### AUFGABEN
A. Prüfe für jede Aussage, ob sie mit dem Thread zur Meerforellenrute übereinstimmt, und belege dein Ja oder Nein mit einem wörtlichen Zitat: (i) Die Rute ist derzeit auf 49,90 € reduziert. (ii) Mit einem 25-g-Blinker wurden 80 m weit geworfen. (iii) Nestola bevorzugt die Penzill Seatrout.
B. Übertrage aus dem Thread zur Meerforellenrute den Abschnitt wörtlich, der mit „# Meerforellenrute Empfehlung“ einsetzt und sich bis einschließlich „12er geflochtene wechseln.“ erstreckt.

### AUSGEWÄHLTER TEXT
↓↓↓

# Meerforellenrute Empfehlung



## vigorous (18. Februar 2013)

Hi,
ich war ewig am rumsuchen und habe nun endlich eine gefunden.
Bin total begeistert. nach stundenlangem nichtsfangen, ein auswurf nach dem anderen, immernoch ein super Gefühl 
Mit einem 25 gr Blinker und 25 mono hab ich 80m (per schrittmetermaß) geworfen.
Werde die tage auf 12er geflochtene wechseln.
Rute wiegt per Hauswaage 201gr und ist 305mm und 10-50 gr Wurfgewicht.
Ich schätze das optimale Gewicht bei ca 20-30 gr
Mit 3000er Rolle perfekt in Waage
Die Rute heißt Penzill Seatrout, kosten sollte sie 220€
Ich bin allerdings WEIT unterm Budget geblieben ist derzeit reduziert auf 49.90€
Echt krass und ich bin total begeistert!!:vik:


----------



## Nestola (18. Februar 2013)

*AW: Meerforellenrute Empfehlung*

Ich steh voll auf die Quantum Shotgun  die wurfweiten mit dem und 10 fireline sind traumhaft


----------



## Schwingspitze (18. Februar 2013)

*AW: Meerforellenrute Empfehlung*

Wo gibt es die denn für nen fuffy ???


----------



## vigorous (18. Februar 2013)

*AW: Meerforellenrute Empfehlung*

Moritz Nord


----------



## Schwingspitze (18. Februar 2013)

*AW: Meerforellenrute Empfehlung*

Danke #h


----------



## Ramsay1985 (18. Februar 2013)

↑↑↑

### BEREITGESTELLTE DATEN
↓↓↓

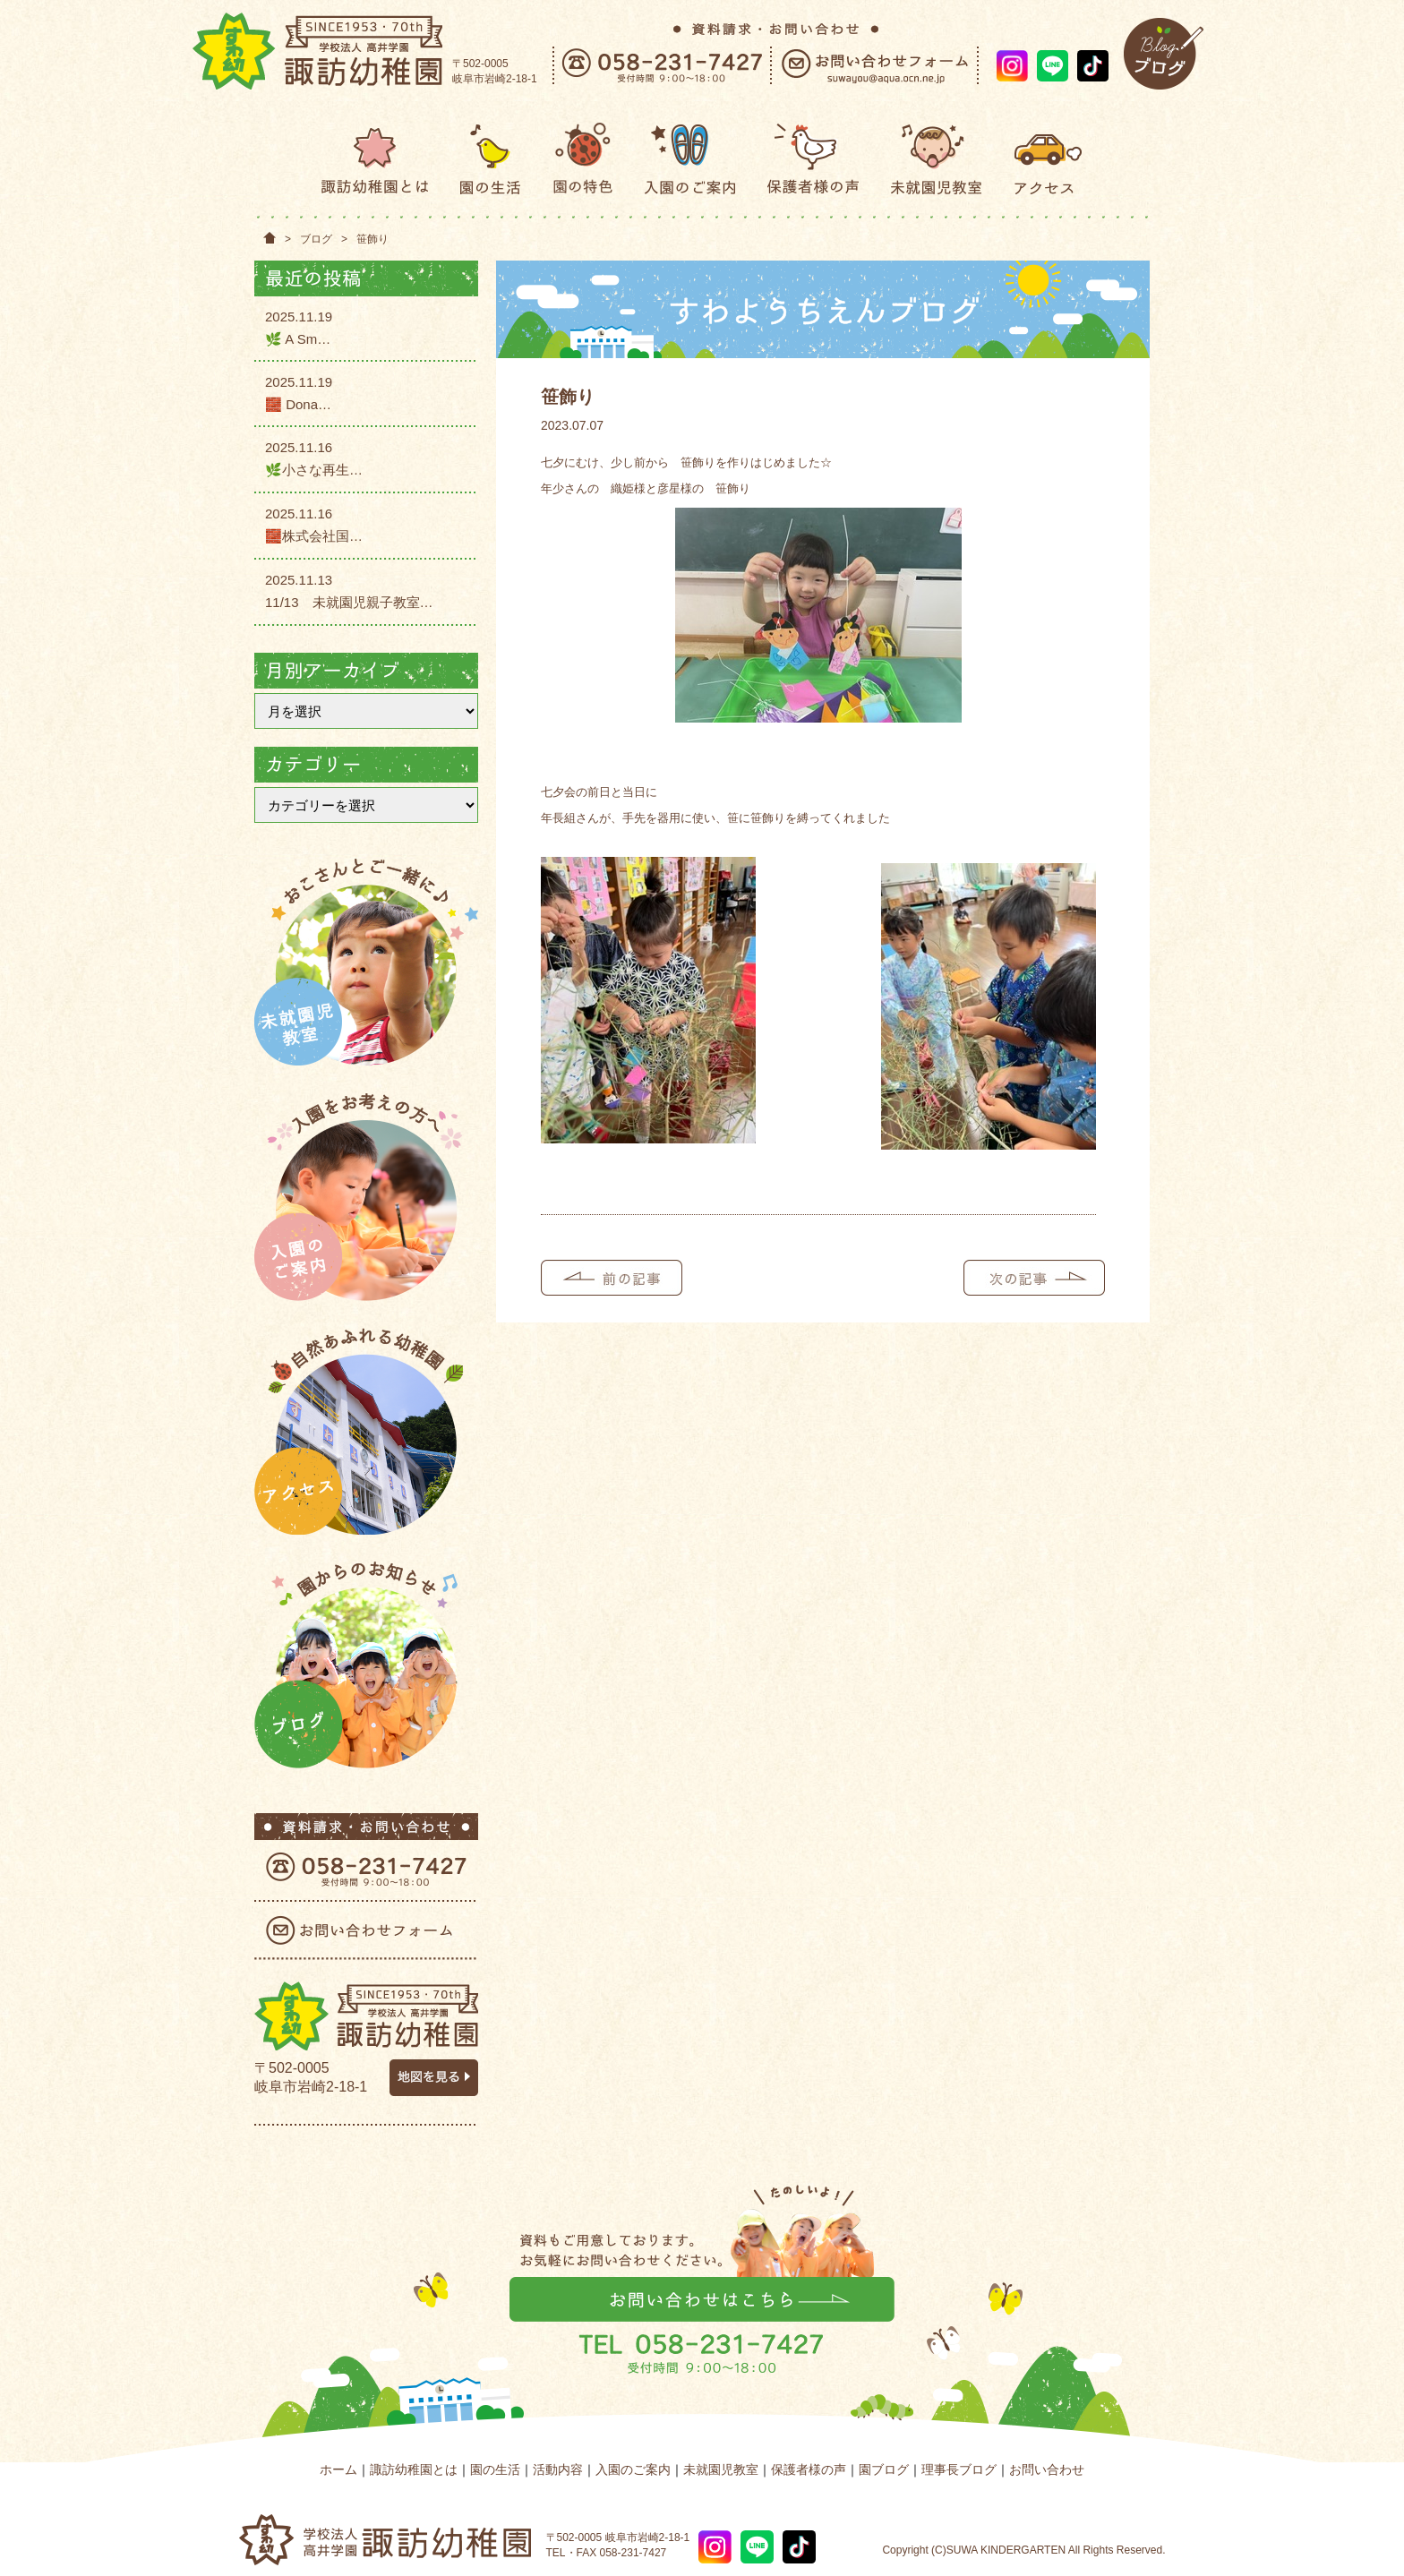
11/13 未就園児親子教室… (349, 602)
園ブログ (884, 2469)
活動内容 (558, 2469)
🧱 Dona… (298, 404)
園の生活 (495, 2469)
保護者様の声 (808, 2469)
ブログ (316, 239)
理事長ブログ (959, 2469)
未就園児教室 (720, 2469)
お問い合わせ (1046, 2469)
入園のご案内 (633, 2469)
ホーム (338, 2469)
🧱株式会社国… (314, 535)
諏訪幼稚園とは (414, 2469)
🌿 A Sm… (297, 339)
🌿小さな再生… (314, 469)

↑↑↑
↓↓↓

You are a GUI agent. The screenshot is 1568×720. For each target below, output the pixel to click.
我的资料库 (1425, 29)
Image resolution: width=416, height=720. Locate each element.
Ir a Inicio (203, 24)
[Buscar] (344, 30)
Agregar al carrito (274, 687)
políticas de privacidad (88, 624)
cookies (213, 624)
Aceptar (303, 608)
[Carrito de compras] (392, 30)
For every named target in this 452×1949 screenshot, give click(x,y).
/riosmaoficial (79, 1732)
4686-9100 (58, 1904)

↑↑↑

### LÖSUNGEN
A.
(i) Ja: „ist derzeit reduziert auf 49.90€“
(ii) Ja: „Mit einem 25 gr Blinker und 25 mono hab ich 80m (per schrittmetermaß) geworfen.“
(iii) Nein: „Ich steh voll auf die Quantum Shotgun“

B.
# Meerforellenrute Empfehlung



## vigorous (18. Februar 2013)

Hi,
ich war ewig am rumsuchen und habe nun endlich eine gefunden.
Bin total begeistert. nach stundenlangem nichtsfangen, ein auswurf nach dem anderen, immernoch ein super Gefühl 
Mit einem 25 gr Blinker und 25 mono hab ich 80m (per schrittmetermaß) geworfen.
Werde die tage auf 12er geflochtene wechseln.